→ **Records contained in a dataset**
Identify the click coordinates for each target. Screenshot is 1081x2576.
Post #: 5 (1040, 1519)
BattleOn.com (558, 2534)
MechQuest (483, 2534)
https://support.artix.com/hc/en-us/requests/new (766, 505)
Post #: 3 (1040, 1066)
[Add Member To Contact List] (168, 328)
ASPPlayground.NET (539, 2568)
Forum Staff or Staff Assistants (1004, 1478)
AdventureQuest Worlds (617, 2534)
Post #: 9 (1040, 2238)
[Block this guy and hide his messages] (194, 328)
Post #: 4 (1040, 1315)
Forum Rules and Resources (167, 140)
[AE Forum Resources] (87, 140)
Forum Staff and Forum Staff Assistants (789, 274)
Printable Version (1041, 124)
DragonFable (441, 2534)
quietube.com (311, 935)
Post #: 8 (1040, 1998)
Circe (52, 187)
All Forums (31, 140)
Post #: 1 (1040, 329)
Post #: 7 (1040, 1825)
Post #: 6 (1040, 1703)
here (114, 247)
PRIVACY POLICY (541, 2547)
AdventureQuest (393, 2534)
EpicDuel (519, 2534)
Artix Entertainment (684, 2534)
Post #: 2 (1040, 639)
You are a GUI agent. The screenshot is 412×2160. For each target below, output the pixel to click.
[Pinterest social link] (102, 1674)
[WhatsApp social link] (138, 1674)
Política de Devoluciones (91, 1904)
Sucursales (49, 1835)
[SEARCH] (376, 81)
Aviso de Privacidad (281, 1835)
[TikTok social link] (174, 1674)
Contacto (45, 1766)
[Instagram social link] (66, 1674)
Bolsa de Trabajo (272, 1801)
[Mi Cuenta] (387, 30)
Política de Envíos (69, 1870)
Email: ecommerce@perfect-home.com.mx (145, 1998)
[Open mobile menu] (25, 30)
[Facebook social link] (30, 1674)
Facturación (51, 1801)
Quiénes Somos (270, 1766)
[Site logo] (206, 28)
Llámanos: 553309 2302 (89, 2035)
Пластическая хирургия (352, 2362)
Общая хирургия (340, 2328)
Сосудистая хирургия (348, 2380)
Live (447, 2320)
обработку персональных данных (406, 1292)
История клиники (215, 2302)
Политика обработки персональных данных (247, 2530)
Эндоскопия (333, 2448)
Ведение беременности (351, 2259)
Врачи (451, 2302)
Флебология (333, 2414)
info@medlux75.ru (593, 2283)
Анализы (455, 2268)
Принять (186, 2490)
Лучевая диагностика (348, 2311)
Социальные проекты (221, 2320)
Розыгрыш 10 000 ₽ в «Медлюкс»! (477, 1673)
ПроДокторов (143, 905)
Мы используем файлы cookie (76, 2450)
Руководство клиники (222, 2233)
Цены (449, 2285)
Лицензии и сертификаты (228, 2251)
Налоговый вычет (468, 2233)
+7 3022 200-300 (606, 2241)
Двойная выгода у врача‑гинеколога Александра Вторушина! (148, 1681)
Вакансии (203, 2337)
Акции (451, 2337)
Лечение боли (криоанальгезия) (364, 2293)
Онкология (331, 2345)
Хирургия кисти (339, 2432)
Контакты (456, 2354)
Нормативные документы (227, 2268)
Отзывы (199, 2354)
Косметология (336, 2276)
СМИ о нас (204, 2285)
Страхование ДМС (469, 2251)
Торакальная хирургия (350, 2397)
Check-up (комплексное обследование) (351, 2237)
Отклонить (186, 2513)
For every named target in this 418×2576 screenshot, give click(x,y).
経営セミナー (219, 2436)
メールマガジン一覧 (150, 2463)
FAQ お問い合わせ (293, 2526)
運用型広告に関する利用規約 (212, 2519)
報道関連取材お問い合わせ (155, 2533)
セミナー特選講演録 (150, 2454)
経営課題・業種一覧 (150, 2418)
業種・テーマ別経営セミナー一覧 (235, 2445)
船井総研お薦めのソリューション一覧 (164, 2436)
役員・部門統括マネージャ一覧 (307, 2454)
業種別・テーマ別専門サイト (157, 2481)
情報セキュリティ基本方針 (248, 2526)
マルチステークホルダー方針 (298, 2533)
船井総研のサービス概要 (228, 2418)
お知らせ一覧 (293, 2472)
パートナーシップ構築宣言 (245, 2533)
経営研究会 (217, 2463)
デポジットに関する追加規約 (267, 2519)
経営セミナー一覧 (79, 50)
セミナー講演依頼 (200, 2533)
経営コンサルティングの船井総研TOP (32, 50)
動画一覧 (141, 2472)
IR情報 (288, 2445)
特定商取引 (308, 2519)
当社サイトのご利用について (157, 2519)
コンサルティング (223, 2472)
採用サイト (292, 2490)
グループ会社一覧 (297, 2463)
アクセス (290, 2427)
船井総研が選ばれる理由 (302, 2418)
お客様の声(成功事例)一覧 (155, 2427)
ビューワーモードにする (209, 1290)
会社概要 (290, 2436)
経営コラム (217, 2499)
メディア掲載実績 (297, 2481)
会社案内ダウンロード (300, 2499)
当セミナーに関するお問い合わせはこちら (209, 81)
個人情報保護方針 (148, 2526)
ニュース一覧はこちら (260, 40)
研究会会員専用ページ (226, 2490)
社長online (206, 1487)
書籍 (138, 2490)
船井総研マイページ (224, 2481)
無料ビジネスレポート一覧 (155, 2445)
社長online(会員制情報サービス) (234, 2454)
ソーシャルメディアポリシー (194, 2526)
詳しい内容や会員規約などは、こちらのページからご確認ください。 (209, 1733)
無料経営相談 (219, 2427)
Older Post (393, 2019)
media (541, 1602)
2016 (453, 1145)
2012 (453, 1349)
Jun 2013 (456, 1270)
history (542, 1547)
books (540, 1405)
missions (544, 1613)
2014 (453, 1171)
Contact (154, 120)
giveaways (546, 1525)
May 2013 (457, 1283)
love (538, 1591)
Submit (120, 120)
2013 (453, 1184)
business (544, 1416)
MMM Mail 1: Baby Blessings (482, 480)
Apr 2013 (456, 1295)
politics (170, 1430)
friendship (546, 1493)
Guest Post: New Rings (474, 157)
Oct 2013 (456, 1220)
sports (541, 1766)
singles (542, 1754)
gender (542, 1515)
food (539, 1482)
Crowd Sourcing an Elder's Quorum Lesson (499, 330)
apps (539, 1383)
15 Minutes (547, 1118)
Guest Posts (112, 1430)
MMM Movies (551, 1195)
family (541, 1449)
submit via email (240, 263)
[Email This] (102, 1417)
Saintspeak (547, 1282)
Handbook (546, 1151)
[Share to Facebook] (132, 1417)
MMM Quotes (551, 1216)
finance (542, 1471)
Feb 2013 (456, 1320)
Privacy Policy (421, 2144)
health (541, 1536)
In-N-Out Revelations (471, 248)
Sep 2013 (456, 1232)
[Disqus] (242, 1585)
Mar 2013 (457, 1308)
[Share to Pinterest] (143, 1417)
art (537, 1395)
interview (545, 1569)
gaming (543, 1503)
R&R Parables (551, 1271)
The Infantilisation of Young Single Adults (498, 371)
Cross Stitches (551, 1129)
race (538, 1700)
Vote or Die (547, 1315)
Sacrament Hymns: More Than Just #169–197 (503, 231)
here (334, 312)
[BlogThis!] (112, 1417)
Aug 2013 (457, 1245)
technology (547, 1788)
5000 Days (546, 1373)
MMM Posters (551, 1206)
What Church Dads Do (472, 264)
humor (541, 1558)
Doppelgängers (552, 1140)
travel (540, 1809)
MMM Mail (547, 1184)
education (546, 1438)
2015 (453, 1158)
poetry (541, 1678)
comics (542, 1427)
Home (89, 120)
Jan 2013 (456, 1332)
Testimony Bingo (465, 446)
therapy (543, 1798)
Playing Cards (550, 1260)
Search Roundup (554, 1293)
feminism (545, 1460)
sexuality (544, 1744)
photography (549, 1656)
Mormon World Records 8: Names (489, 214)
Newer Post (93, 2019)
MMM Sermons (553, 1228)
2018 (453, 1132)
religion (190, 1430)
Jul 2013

→ **What to produce**
In the answer, each line of the data must appear exactly as written.

→ **The completed task**
Identify the click coordinates for each target. Screenshot is 1081x2576.
Post #: 5 (1040, 1519)
BattleOn.com (558, 2534)
MechQuest (483, 2534)
https://support.artix.com/hc/en-us/requests/new (766, 505)
Post #: 3 (1040, 1066)
[Add Member To Contact List] (168, 328)
ASPPlayground.NET (539, 2568)
Forum Staff or Staff Assistants (1004, 1478)
AdventureQuest Worlds (617, 2534)
Post #: 9 (1040, 2238)
[Block this guy and hide his messages] (194, 328)
Post #: 4 (1040, 1315)
Forum Rules and Resources (167, 140)
[AE Forum Resources] (87, 140)
Forum Staff and Forum Staff Assistants (789, 274)
Printable Version (1041, 124)
DragonFable (441, 2534)
quietube.com (311, 935)
Post #: 8 (1040, 1998)
Circe (52, 187)
All Forums (31, 140)
Post #: 1 (1040, 329)
Post #: 7 (1040, 1825)
Post #: 6 (1040, 1703)
here (114, 247)
PRIVACY POLICY (541, 2547)
AdventureQuest (393, 2534)
EpicDuel (519, 2534)
Artix Entertainment (684, 2534)
Post #: 2 (1040, 639)
You are a GUI agent. The screenshot is 412×2160. For each target below, output the pixel to click.
[Pinterest social link] (102, 1674)
[WhatsApp social link] (138, 1674)
Política de Devoluciones (91, 1904)
Sucursales (49, 1835)
[SEARCH] (376, 81)
Aviso de Privacidad (281, 1835)
[TikTok social link] (174, 1674)
Contacto (45, 1766)
[Instagram social link] (66, 1674)
Bolsa de Trabajo (272, 1801)
[Mi Cuenta] (387, 30)
Política de Envíos (69, 1870)
Email: ecommerce@perfect-home.com.mx (145, 1998)
[Open mobile menu] (25, 30)
[Facebook social link] (30, 1674)
Facturación (51, 1801)
Quiénes Somos (270, 1766)
[Site logo] (206, 28)
Llámanos: 553309 2302 (89, 2035)
Пластическая хирургия (352, 2362)
Общая хирургия (340, 2328)
Сосудистая хирургия (348, 2380)
Live (447, 2320)
обработку персональных данных (406, 1292)
История клиники (215, 2302)
Политика обработки персональных данных (247, 2530)
Эндоскопия (333, 2448)
Ведение беременности (351, 2259)
Врачи (451, 2302)
Флебология (333, 2414)
info@medlux75.ru (593, 2283)
Анализы (455, 2268)
Принять (186, 2490)
Лучевая диагностика (348, 2311)
Социальные проекты (221, 2320)
Розыгрыш 10 000 ₽ в «Медлюкс»! (477, 1673)
ПроДокторов (143, 905)
Мы используем файлы cookie (76, 2450)
Руководство клиники (222, 2233)
Цены (449, 2285)
Лицензии и сертификаты (228, 2251)
Налоговый вычет (468, 2233)
+7 3022 200-300 (606, 2241)
Двойная выгода у врача‑гинеколога Александра Вторушина! (148, 1681)
Вакансии (203, 2337)
Акции (451, 2337)
Лечение боли (криоанальгезия) (364, 2293)
Онкология (331, 2345)
Хирургия кисти (339, 2432)
Контакты (456, 2354)
Нормативные документы (227, 2268)
Отзывы (199, 2354)
Косметология (336, 2276)
СМИ о нас (204, 2285)
Страхование ДМС (469, 2251)
Торакальная хирургия (350, 2397)
Check-up (комплексное обследование) (351, 2237)
Отклонить (186, 2513)
For every named target in this 418×2576 screenshot, give click(x,y).
経営セミナー (219, 2436)
メールマガジン一覧 (150, 2463)
FAQ お問い合わせ (293, 2526)
運用型広告に関する利用規約 (212, 2519)
報道関連取材お問い合わせ (155, 2533)
セミナー特選講演録 (150, 2454)
経営課題・業種一覧 (150, 2418)
業種・テーマ別経営セミナー一覧 (235, 2445)
船井総研お薦めのソリューション一覧 (164, 2436)
役員・部門統括マネージャ一覧 (307, 2454)
業種別・テーマ別専門サイト (157, 2481)
情報セキュリティ基本方針 (248, 2526)
マルチステークホルダー方針 (298, 2533)
船井総研のサービス概要 (228, 2418)
お知らせ一覧 (293, 2472)
パートナーシップ構築宣言 (245, 2533)
経営研究会 (217, 2463)
デポジットに関する追加規約 (267, 2519)
経営セミナー一覧 (79, 50)
セミナー講演依頼 (200, 2533)
経営コンサルティングの船井総研TOP (32, 50)
動画一覧 (141, 2472)
IR情報 (288, 2445)
特定商取引 (308, 2519)
当社サイトのご利用について (157, 2519)
コンサルティング (223, 2472)
採用サイト (292, 2490)
グループ会社一覧 (297, 2463)
アクセス (290, 2427)
船井総研が選ばれる理由 (302, 2418)
お客様の声(成功事例)一覧 (155, 2427)
ビューワーモードにする (209, 1290)
会社概要 (290, 2436)
経営コラム (217, 2499)
メディア掲載実績 (297, 2481)
会社案内ダウンロード (300, 2499)
当セミナーに関するお問い合わせはこちら (209, 81)
個人情報保護方針 (148, 2526)
ニュース一覧はこちら (260, 40)
研究会会員専用ページ (226, 2490)
社長online (206, 1487)
書籍 (138, 2490)
船井総研マイページ (224, 2481)
無料ビジネスレポート一覧 (155, 2445)
社長online(会員制情報サービス) (234, 2454)
ソーシャルメディアポリシー (194, 2526)
詳しい内容や会員規約などは、こちらのページからご確認ください。 (209, 1733)
無料経営相談 (219, 2427)
Older Post (393, 2019)
media (541, 1602)
2016 (453, 1145)
2012 (453, 1349)
Jun 2013 (456, 1270)
history (542, 1547)
books (540, 1405)
missions (544, 1613)
2014 (453, 1171)
Contact (154, 120)
giveaways (546, 1525)
May 2013 (457, 1283)
love (538, 1591)
Submit (120, 120)
2013 (453, 1184)
business (544, 1416)
MMM Mail 1: Baby Blessings (482, 480)
Apr 2013 (456, 1295)
politics (170, 1430)
friendship (546, 1493)
Guest Post: New Rings (474, 157)
Oct 2013 (456, 1220)
sports (541, 1766)
singles (542, 1754)
gender (542, 1515)
food (539, 1482)
Crowd Sourcing an Elder's Quorum Lesson (499, 330)
apps (539, 1383)
15 Minutes (547, 1118)
Guest Posts (112, 1430)
MMM Movies (551, 1195)
family (541, 1449)
submit via email (240, 263)
[Email This] (102, 1417)
Saintspeak (547, 1282)
Handbook (546, 1151)
[Share to Facebook] (132, 1417)
MMM Quotes (551, 1216)
finance (542, 1471)
Feb 2013 (456, 1320)
Privacy Policy (421, 2144)
health (541, 1536)
In-N-Out Revelations (471, 248)
Sep 2013 (456, 1232)
[Disqus] (242, 1585)
Mar 2013 (457, 1308)
[Share to Pinterest] (143, 1417)
art (537, 1395)
interview (545, 1569)
gaming (543, 1503)
R&R Parables (551, 1271)
The Infantilisation of Young Single Adults (498, 371)
Cross Stitches (551, 1129)
race (538, 1700)
Vote or Die (547, 1315)
Sacrament Hymns: More Than Just #169–197 (503, 231)
here (334, 312)
[BlogThis!] (112, 1417)
Aug 2013 (457, 1245)
technology (547, 1788)
5000 Days (546, 1373)
MMM Posters (551, 1206)
What Church Dads Do (472, 264)
humor (541, 1558)
Doppelgängers (552, 1140)
travel (540, 1809)
MMM Mail (547, 1184)
education (546, 1438)
2015 (453, 1158)
poetry (541, 1678)
comics (542, 1427)
Home (89, 120)
Jan 2013 (456, 1332)
Testimony Bingo (465, 446)
therapy (543, 1798)
Playing Cards (550, 1260)
Search Roundup (554, 1293)
feminism (545, 1460)
sexuality (544, 1744)
photography (549, 1656)
Mormon World Records 8: Names (489, 214)
Newer Post (93, 2019)
MMM Sermons (553, 1228)
2018 (453, 1132)
religion (190, 1430)
Jul 2013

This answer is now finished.